Top of Source data
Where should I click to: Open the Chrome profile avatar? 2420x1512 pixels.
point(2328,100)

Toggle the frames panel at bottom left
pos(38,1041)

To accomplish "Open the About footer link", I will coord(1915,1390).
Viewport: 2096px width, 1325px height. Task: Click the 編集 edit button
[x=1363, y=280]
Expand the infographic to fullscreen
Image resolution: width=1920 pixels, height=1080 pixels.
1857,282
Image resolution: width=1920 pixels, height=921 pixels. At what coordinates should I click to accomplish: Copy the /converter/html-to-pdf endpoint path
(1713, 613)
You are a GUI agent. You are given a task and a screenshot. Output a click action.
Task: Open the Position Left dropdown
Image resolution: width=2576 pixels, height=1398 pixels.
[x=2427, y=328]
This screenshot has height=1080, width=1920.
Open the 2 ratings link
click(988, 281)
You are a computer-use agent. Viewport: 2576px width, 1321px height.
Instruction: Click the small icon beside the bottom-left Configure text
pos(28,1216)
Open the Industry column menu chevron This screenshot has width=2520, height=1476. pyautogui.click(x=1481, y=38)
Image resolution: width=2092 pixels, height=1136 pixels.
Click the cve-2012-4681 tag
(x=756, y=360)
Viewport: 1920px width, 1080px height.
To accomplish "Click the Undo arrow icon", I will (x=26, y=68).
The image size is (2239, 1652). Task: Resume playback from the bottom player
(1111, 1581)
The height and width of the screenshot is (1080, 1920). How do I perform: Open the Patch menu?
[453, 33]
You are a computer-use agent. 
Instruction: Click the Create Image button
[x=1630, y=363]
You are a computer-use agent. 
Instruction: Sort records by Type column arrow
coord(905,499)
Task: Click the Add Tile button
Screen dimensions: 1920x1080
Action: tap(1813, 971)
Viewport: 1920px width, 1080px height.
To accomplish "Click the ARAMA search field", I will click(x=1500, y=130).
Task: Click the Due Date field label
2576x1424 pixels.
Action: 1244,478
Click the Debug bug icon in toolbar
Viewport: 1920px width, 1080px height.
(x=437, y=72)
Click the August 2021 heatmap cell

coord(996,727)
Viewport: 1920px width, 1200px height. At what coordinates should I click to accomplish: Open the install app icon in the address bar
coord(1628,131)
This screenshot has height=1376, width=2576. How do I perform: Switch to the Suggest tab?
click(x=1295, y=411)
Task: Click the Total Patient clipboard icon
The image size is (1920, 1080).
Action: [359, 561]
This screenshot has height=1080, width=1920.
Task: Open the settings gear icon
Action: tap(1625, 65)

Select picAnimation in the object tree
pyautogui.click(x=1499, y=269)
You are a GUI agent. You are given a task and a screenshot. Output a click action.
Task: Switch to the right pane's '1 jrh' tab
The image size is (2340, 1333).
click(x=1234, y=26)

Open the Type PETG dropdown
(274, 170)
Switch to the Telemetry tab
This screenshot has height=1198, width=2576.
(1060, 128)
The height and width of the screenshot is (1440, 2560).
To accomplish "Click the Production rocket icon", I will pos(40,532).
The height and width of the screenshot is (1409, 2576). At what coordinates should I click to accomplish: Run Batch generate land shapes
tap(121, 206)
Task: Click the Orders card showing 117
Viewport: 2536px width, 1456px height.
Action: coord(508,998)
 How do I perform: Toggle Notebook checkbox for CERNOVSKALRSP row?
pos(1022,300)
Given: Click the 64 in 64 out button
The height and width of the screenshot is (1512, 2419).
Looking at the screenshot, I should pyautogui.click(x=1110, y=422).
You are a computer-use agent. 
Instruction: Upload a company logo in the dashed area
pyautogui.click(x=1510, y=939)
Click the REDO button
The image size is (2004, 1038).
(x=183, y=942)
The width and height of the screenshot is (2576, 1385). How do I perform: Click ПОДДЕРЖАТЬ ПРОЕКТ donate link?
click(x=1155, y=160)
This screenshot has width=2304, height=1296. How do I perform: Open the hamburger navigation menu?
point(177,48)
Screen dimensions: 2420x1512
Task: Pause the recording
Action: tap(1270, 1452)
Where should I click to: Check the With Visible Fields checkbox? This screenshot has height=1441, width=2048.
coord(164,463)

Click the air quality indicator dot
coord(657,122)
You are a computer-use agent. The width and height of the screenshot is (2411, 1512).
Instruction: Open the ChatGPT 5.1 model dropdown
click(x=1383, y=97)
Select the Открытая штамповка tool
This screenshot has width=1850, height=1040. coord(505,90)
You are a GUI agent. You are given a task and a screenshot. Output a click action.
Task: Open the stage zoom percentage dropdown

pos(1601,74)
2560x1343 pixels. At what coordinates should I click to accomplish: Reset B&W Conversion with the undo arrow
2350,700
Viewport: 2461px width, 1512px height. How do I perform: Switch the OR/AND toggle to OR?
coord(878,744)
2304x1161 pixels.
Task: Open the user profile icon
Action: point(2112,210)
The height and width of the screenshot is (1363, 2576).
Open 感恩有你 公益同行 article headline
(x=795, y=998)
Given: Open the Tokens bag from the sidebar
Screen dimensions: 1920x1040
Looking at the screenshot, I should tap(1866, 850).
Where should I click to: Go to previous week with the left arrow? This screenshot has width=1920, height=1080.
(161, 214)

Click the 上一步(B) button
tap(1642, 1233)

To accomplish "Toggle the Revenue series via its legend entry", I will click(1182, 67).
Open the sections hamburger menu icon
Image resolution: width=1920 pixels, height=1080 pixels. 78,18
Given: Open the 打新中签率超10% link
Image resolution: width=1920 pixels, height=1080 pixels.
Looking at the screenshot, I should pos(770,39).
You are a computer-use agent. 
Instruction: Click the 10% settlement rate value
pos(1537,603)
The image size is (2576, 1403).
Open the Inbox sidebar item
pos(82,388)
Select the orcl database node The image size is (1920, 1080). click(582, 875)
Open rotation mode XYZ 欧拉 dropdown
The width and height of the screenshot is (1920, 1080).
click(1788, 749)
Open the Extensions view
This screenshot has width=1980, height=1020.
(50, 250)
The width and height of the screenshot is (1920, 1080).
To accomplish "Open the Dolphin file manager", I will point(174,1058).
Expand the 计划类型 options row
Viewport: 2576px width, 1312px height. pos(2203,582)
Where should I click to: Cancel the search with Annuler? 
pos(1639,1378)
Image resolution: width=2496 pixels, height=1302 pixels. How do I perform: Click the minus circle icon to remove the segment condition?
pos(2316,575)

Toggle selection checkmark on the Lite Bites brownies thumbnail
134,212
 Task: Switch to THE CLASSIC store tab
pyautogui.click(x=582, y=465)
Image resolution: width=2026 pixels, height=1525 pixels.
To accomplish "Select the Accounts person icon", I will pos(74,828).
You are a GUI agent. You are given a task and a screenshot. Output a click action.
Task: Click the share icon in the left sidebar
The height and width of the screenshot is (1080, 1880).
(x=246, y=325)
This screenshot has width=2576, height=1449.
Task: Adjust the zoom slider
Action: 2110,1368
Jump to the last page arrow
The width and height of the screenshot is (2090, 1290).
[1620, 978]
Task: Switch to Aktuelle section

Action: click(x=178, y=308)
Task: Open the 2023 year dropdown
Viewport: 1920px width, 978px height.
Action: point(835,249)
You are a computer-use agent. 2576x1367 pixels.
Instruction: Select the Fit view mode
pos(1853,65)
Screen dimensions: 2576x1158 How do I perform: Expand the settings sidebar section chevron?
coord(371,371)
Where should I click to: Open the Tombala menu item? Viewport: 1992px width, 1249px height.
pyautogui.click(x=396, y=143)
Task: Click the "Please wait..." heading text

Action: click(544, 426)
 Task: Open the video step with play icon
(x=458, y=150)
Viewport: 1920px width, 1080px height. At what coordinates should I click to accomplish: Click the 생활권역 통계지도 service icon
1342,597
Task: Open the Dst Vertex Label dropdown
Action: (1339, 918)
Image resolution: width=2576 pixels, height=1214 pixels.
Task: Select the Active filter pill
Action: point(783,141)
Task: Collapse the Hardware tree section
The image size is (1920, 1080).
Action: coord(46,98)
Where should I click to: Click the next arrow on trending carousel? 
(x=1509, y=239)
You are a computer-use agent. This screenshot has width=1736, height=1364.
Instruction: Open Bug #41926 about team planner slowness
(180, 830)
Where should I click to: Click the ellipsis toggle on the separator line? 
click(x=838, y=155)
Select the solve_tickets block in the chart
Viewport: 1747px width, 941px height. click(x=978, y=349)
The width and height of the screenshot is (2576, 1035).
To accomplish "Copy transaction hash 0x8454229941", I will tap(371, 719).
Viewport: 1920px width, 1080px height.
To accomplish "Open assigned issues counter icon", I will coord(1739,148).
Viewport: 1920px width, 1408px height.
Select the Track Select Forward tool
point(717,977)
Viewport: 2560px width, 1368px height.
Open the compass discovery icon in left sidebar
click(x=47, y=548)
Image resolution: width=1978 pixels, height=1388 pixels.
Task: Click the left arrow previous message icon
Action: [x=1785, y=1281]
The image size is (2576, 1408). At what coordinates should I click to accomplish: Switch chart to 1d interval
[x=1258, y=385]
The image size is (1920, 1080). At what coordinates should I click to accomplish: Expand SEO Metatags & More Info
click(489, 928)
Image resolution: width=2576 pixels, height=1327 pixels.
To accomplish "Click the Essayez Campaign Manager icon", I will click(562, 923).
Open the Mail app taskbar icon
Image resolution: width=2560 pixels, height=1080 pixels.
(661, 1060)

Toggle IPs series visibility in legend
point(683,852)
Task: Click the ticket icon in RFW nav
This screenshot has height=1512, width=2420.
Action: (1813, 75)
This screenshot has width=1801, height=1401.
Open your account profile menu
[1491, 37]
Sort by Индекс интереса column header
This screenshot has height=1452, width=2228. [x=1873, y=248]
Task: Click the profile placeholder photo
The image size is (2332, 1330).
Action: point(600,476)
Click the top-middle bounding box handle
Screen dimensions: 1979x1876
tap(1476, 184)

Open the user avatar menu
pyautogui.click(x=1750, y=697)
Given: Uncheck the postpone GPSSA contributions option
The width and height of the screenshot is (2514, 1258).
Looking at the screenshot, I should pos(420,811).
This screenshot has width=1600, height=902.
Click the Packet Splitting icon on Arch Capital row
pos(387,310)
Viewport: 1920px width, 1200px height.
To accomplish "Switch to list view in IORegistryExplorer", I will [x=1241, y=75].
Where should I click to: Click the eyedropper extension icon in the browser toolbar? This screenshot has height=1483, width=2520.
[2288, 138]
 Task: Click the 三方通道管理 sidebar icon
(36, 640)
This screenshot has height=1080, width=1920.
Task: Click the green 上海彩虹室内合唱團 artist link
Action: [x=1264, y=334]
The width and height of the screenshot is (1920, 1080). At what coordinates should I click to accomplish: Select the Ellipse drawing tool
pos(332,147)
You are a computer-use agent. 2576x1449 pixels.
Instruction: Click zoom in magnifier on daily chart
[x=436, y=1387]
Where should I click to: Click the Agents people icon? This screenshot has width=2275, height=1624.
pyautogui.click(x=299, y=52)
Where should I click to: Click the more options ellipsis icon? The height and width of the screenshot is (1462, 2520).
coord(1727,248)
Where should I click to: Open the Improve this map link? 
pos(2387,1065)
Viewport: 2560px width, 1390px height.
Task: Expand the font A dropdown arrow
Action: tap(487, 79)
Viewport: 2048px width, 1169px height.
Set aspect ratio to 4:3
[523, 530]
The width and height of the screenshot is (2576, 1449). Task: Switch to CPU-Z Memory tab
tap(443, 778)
Bottom of Source data
Please give an exact copy of the entries above, from the line with "Open the Mail app taskbar icon" down to the line with "Task: Click the profile placeholder photo", inclusive, and nothing else.

Exercise result:
Open the Mail app taskbar icon
Image resolution: width=2560 pixels, height=1080 pixels.
(661, 1060)

Toggle IPs series visibility in legend
point(683,852)
Task: Click the ticket icon in RFW nav
This screenshot has height=1512, width=2420.
Action: (1813, 75)
This screenshot has width=1801, height=1401.
Open your account profile menu
[1491, 37]
Sort by Индекс интереса column header
This screenshot has height=1452, width=2228. [x=1873, y=248]
Task: Click the profile placeholder photo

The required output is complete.